| Problem |
For the entries that follow, state how many lines include the word "beside", giving the number and nothing else.

| Data for this exercise |

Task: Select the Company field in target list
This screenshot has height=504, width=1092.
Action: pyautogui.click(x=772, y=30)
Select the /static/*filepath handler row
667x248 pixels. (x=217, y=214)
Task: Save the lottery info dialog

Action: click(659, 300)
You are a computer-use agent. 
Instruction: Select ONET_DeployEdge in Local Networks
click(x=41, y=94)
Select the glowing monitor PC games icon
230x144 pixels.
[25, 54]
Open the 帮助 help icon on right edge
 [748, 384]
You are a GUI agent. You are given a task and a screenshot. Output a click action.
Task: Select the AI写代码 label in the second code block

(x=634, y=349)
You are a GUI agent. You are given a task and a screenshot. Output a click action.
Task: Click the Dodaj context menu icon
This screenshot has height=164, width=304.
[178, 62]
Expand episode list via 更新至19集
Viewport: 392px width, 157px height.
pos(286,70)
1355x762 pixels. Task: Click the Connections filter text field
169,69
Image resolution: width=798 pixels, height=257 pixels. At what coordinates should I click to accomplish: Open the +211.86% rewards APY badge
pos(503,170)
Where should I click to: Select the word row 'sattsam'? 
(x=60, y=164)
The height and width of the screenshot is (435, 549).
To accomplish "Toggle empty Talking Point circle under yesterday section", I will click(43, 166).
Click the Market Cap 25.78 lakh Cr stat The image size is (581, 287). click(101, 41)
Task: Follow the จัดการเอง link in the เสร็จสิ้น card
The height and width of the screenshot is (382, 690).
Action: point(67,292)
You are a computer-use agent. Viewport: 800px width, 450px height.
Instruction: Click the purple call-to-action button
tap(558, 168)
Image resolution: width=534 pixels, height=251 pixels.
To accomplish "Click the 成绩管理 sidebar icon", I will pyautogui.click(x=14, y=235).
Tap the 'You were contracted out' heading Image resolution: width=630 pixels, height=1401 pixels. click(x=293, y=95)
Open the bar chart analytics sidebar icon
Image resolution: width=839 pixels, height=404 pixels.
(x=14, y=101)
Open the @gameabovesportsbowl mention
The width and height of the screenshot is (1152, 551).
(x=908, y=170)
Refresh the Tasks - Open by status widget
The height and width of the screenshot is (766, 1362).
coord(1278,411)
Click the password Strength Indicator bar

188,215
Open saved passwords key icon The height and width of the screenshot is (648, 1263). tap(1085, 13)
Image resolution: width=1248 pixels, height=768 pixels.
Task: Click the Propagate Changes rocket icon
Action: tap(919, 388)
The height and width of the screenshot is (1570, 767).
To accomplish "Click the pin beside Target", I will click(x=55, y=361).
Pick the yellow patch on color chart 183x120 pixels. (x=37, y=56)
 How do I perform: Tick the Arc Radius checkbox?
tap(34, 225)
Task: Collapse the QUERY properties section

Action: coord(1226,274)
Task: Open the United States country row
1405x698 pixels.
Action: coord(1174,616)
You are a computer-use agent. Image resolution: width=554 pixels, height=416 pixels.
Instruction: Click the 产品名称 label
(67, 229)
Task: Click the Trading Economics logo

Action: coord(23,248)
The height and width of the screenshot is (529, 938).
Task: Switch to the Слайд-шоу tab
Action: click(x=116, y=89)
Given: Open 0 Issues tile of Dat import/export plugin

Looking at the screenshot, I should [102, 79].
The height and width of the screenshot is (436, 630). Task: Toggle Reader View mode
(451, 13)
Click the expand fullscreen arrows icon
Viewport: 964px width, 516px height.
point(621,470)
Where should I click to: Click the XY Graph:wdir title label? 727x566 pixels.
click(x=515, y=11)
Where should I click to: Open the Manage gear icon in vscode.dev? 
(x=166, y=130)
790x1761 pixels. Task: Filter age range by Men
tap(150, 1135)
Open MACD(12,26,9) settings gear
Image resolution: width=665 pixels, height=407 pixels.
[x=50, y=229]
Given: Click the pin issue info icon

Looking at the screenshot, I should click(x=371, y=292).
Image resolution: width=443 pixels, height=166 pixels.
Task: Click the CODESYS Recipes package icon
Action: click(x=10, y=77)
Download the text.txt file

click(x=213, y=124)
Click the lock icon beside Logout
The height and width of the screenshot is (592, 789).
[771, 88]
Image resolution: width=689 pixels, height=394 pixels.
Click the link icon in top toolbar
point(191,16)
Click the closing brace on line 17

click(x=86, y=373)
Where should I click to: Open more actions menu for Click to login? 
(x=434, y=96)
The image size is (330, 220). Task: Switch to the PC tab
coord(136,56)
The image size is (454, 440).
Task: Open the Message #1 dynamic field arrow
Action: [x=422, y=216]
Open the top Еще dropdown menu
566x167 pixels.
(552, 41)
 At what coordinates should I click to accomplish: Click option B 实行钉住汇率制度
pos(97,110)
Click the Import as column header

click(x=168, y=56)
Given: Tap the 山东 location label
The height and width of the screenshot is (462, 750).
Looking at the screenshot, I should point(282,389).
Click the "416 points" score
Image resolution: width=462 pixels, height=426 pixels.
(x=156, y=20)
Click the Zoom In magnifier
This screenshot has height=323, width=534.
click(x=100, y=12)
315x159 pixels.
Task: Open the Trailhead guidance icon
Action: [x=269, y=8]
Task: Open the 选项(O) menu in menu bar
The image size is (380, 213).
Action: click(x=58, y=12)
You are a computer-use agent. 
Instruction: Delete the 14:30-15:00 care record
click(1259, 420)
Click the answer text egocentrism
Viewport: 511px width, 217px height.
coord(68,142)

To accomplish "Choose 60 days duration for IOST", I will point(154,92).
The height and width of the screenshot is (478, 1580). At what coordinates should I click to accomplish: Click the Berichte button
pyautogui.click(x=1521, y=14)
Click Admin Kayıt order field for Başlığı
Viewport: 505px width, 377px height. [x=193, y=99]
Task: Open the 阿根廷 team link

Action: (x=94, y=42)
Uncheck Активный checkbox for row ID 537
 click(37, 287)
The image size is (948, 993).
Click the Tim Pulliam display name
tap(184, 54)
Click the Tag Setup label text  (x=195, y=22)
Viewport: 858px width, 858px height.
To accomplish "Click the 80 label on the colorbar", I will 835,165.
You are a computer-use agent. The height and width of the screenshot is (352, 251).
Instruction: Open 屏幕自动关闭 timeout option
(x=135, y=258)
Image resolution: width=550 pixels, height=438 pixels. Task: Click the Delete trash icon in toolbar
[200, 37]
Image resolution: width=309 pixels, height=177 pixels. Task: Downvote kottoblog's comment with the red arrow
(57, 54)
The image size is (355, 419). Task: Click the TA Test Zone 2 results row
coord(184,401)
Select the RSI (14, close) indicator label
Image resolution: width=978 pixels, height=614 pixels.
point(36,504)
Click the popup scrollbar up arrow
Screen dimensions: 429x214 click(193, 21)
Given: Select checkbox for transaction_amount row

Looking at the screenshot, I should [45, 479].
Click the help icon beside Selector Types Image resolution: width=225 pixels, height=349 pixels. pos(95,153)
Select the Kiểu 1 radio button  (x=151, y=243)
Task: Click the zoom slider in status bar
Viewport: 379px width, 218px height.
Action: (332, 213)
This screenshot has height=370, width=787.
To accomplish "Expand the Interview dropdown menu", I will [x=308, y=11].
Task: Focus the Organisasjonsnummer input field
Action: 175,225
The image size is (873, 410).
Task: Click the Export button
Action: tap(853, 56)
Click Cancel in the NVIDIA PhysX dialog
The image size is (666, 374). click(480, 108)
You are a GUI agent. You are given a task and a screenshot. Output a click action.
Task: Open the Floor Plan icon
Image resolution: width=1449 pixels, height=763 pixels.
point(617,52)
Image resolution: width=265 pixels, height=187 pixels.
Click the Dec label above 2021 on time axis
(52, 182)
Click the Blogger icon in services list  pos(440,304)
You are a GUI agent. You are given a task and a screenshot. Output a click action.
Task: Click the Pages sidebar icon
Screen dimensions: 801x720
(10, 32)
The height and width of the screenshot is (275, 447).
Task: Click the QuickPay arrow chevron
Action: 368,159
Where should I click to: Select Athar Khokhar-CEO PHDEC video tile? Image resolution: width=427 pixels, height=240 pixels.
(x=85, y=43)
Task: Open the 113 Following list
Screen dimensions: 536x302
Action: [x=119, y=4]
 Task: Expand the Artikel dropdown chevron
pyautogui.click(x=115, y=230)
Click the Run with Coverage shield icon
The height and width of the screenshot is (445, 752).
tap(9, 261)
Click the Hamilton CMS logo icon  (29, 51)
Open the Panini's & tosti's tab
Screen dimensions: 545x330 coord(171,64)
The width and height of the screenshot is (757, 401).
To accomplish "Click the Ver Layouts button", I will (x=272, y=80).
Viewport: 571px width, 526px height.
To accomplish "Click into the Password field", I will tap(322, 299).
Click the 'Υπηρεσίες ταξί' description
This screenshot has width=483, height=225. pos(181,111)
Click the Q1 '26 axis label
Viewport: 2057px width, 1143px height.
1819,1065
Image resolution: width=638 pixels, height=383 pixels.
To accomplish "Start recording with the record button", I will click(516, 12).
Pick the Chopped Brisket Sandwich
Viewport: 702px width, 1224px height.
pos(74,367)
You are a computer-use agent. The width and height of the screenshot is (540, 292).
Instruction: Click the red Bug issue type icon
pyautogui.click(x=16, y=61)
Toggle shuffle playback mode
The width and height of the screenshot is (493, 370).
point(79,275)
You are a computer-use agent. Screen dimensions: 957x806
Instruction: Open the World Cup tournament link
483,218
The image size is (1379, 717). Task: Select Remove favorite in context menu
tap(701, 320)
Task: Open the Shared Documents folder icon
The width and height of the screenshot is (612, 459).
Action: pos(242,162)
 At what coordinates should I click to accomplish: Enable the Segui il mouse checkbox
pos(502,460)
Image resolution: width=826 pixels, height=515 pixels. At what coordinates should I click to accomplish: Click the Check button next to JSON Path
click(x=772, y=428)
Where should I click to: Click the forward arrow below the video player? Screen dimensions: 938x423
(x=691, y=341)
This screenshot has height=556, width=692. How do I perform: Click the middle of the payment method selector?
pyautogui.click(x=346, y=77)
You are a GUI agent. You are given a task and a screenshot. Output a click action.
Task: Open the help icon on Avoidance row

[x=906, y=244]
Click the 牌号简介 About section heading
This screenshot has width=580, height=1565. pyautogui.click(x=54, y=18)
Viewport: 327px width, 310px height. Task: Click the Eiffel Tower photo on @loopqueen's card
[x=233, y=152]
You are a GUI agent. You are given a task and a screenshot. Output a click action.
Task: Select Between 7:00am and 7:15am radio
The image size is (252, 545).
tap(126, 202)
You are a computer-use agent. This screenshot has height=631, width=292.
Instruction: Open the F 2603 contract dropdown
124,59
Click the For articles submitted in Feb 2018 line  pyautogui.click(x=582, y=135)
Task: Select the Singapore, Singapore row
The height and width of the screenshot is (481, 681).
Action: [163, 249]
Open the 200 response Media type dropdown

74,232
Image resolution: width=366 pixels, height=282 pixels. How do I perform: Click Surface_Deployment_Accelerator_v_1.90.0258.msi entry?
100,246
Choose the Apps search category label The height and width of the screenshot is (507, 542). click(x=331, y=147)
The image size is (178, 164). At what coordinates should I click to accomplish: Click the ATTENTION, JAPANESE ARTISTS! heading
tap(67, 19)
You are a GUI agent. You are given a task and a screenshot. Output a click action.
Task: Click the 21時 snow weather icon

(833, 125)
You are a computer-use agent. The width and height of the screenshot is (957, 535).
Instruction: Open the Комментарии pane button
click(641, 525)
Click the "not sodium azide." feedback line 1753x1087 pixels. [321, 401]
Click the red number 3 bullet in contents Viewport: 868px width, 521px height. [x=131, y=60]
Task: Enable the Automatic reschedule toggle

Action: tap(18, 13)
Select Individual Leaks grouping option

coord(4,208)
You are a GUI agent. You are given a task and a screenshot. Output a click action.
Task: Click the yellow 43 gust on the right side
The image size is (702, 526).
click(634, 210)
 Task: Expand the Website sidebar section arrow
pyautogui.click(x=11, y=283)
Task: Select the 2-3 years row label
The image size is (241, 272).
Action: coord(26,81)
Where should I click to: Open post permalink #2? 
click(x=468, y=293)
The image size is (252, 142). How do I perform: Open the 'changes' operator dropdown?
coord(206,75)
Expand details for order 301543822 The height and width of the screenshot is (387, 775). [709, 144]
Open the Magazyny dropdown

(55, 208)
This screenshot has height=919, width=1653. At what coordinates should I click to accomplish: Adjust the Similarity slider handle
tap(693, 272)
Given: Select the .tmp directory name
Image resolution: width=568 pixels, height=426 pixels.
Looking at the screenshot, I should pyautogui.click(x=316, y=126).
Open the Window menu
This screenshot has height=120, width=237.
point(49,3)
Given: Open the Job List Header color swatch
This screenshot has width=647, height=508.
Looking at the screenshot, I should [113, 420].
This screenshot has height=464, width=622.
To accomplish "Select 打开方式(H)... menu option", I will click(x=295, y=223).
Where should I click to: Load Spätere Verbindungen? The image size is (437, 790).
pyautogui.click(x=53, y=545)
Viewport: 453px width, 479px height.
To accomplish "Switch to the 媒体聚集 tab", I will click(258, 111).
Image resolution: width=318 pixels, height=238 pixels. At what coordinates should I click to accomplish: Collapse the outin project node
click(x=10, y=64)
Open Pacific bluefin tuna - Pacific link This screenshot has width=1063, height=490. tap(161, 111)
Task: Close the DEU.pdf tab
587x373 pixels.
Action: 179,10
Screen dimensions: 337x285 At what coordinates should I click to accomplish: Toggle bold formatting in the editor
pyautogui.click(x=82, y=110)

| Response area |
3